If you’re a regular reader, you’ll know that Bikerumor is not afraid to cover some weird and wacky stuff. All too often the story goes “I was passionate about _____ and _____, and decided they had to be combined!” which sometimes yields laughable results.
Todd May is an avid golfer and owner of a Florida bike shop called Higher Ground Bicycle Co. While May falls into the ‘combining my hobbies’ category, his idea of bringing a bicycle to your golf game is actually quite feasible: It’s eco-friendly, allows for a quick round of play, and if you’re fit enough to golf you can probably ride a bike (as long as you’re not chasing around the beverage cart too often).
The bike itself is also designed with golf-specific features and accessories that make sense, like wide turf-friendly tires and club carrying pannier bags. Furthermore, there is a potentially huge market for the concept – The Golf Bike is already in use at several golf courses across the USA and Canada…
After several years of development the Golf Bike was featured at the 2013 PGA Show’s Inventor’s Spotlight, where May says the idea was ‘enthusiastically accepted’ by the golf industry. There are several perceivable advantages to players riding the bikes versus walking or renting a golf cart.
First off, May says its quick – the average time it takes to play nine holes on the Golf Bike is an hour and a half, and things can move even faster if two players ride their own bikes instead of sharing a cart. There’s also a few benefits to courses who decide to use them – the bikes are eco-friendly, and presumably much cheaper to maintain than a golf cart. Also, the bike’s wide tires reportedly do less damage to a course than a much heavier, four-wheeled cart. The Golf Bike’s ‘Turfstand’ kickstand even has an oversized foot peg to prevent plugging holes in the ground.
As for on-course etiquette May says Golf Bike riders should treat it like a cart – use the cart paths whenever possible, and stay off the tees and greens.

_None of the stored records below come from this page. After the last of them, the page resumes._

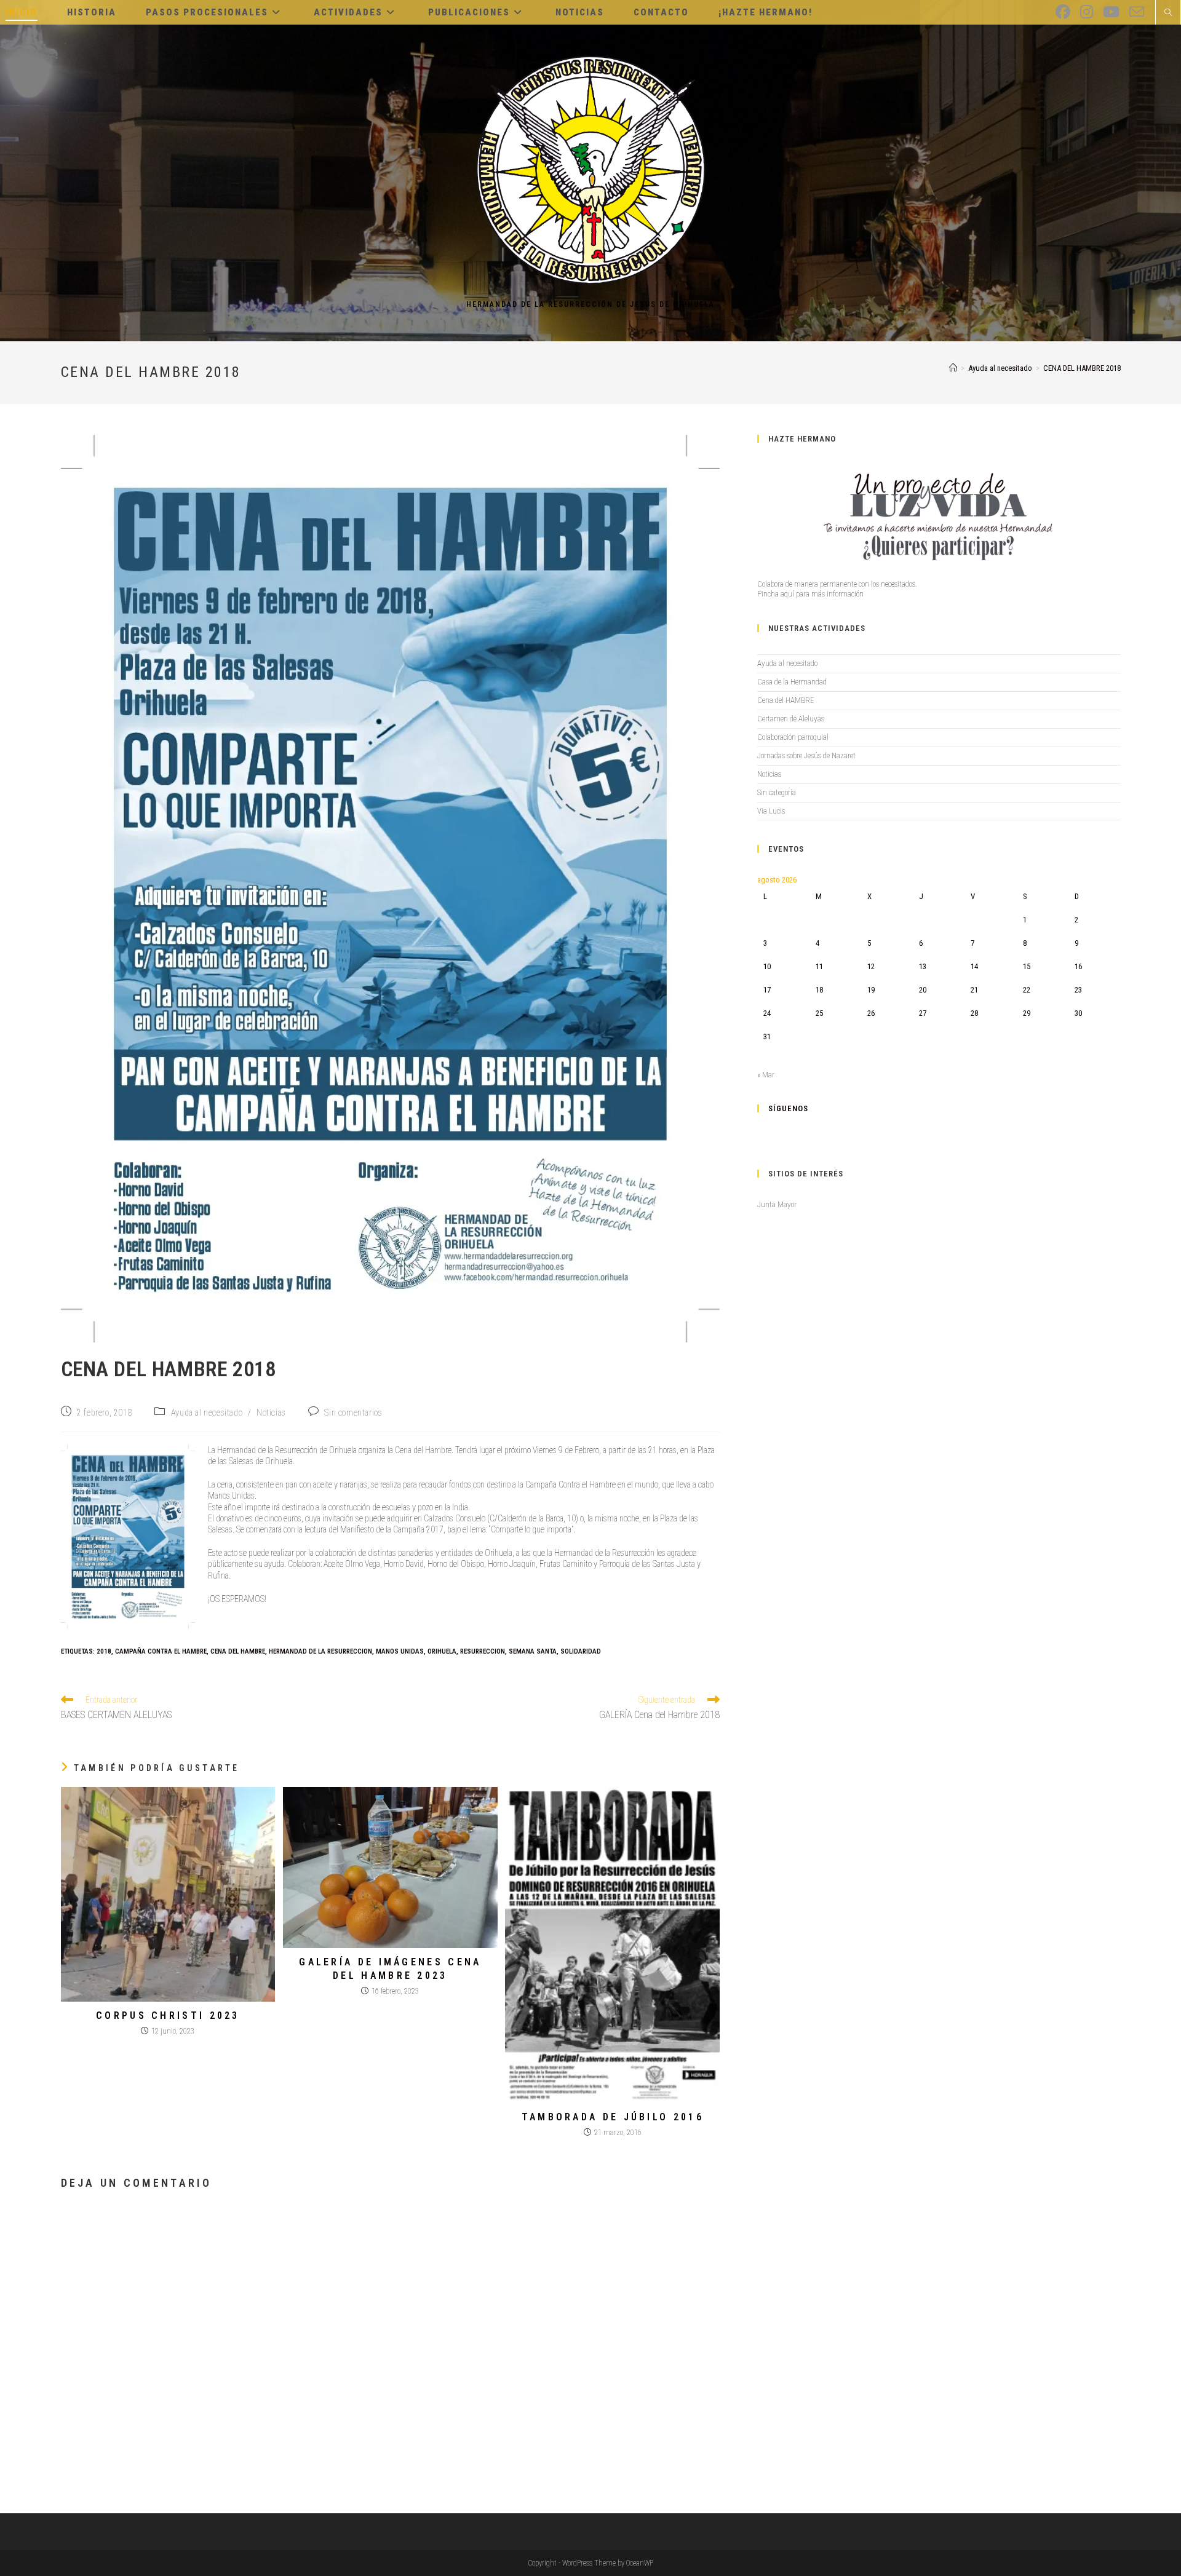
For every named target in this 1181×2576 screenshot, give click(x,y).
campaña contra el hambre (161, 1651)
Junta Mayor (777, 1204)
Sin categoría (776, 792)
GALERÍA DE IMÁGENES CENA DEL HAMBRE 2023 (390, 1968)
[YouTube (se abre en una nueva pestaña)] (1111, 12)
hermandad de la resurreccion (320, 1651)
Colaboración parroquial (793, 737)
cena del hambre (237, 1651)
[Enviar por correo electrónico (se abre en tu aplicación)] (1136, 12)
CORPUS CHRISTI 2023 (168, 2015)
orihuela (441, 1651)
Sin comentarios (353, 1412)
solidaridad (580, 1651)
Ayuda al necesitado (206, 1412)
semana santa (533, 1651)
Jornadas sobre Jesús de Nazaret (806, 755)
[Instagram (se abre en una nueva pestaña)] (1086, 12)
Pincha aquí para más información (810, 593)
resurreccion (482, 1651)
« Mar (765, 1074)
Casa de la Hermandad (792, 681)
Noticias (271, 1412)
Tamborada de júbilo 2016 (613, 2117)
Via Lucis (771, 810)
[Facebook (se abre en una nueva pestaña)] (1063, 12)
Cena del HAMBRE (785, 700)
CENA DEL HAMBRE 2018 (1082, 368)
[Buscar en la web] (1168, 13)
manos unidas (400, 1651)
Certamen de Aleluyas (790, 718)
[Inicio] (953, 368)
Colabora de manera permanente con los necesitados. (837, 584)
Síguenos (788, 1108)
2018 (104, 1651)
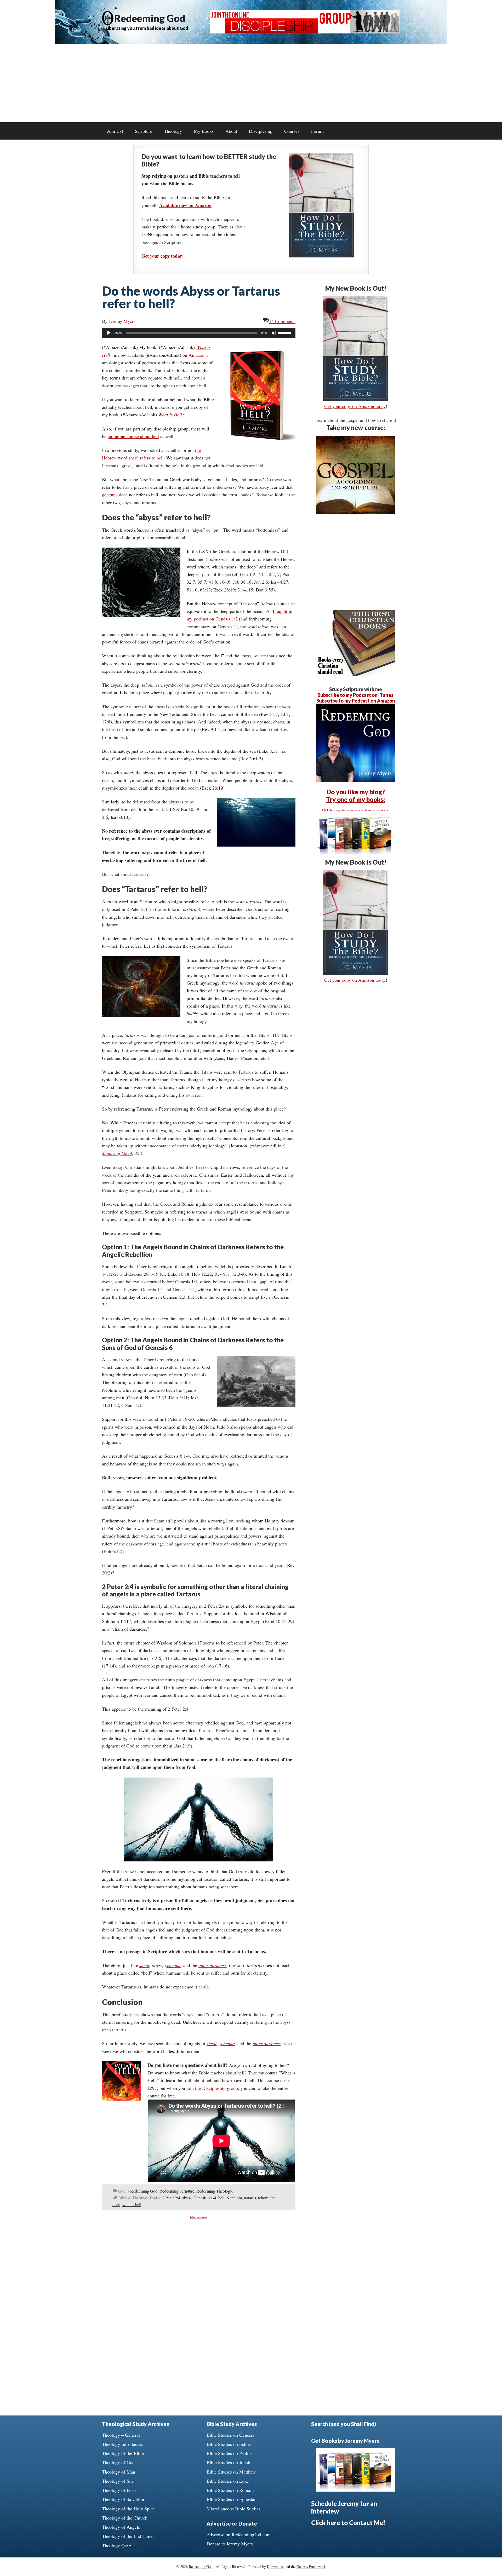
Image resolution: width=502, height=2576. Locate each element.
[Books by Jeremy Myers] (355, 854)
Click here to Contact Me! (348, 2522)
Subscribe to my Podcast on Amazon (355, 701)
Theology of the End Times (128, 2536)
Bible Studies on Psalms (230, 2453)
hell (221, 2197)
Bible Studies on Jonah (228, 2462)
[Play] (108, 333)
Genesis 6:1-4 (204, 2197)
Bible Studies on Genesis (230, 2435)
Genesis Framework (311, 2566)
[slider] (285, 332)
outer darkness (212, 1965)
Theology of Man (118, 2472)
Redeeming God (149, 18)
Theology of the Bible (123, 2453)
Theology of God (118, 2462)
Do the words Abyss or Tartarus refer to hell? (191, 297)
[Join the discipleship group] (305, 31)
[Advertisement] (251, 83)
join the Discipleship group (212, 2088)
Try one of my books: (355, 799)
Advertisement (198, 2217)
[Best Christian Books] (355, 674)
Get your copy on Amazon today (355, 406)
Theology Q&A (117, 2545)
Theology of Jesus (119, 2490)
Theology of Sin (117, 2481)
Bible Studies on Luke (228, 2481)
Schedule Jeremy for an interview (344, 2507)
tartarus (250, 2197)
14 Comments (282, 321)
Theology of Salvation (123, 2499)
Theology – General (121, 2435)
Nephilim (234, 2197)
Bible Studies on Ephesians (232, 2499)
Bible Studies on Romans (230, 2490)
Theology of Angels (121, 2527)
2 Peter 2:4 (171, 2197)
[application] (198, 333)
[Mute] (274, 333)
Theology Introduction (123, 2444)
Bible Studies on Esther (229, 2444)
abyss (186, 2197)
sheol (144, 1965)
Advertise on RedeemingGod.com (239, 2534)
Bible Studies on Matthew (231, 2472)
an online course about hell (133, 436)
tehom (263, 2197)
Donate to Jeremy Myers (230, 2543)
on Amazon (193, 355)
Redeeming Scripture (176, 2191)
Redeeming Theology (214, 2191)
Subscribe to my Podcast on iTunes (355, 695)
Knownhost (275, 2566)
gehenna (110, 494)
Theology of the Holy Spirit (128, 2508)
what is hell (131, 2204)
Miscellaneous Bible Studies (233, 2508)
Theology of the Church (124, 2518)
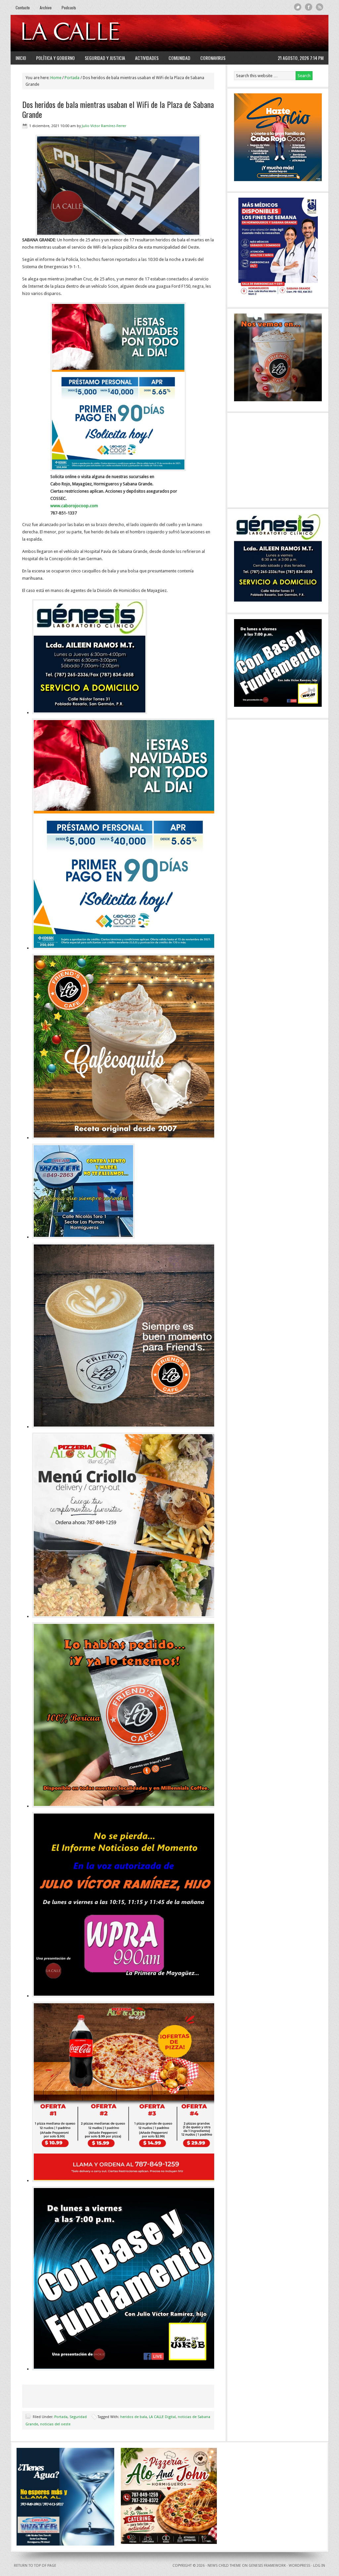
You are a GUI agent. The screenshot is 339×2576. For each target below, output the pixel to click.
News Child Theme (224, 2565)
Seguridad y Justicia (105, 57)
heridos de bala (133, 2417)
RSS (319, 7)
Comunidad (179, 57)
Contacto (23, 7)
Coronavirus (212, 57)
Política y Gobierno (55, 57)
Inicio (21, 57)
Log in (319, 2565)
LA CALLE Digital (88, 33)
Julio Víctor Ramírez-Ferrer (104, 126)
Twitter (298, 7)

The Golf Bike’s frame is made of steel and comes in one size only, which should fit riders between 5’-6’7”. The unisex step-through frame design makes for easy mounting and works well for women playing in golf skirts (or men in kilts, if you’re playing in Scotland). The fork is also steel, and the bike rides on 20” wheels (with 3” tires).
The Golf Bike features a 6-speed Shimano drivetrain controlled by a grip shifter, Tektro V-brakes, and an alloy stem, handlebar, seat post and platform pedals. The cushy gel saddle and riser handlebar should keep riders upright and comfortable, and a chain protector will keep your pants clean.
The Golf Bike’s unique side bags hold up to 14 clubs, plus they have two external net pockets and four zippered pockets for storage. An insulated cooler bag sits between the side bags atop the rear rack, and has its own external pocket for small items. The Golf Bike is no featherweight at 41 lbs complete, but if the concept catches on perhaps we’ll see an aluminum version in the future.
Currently the Golf Bike is selling for an introductory price of $795 USD (full retail will be $995) which includes the rear carrier, side bags, and the insulated cooler bag. Green is your only color choice. The Golf Bike is available online, and can be delivered to your LBS for professional assembly at no extra charge (shipping is also included in the USA).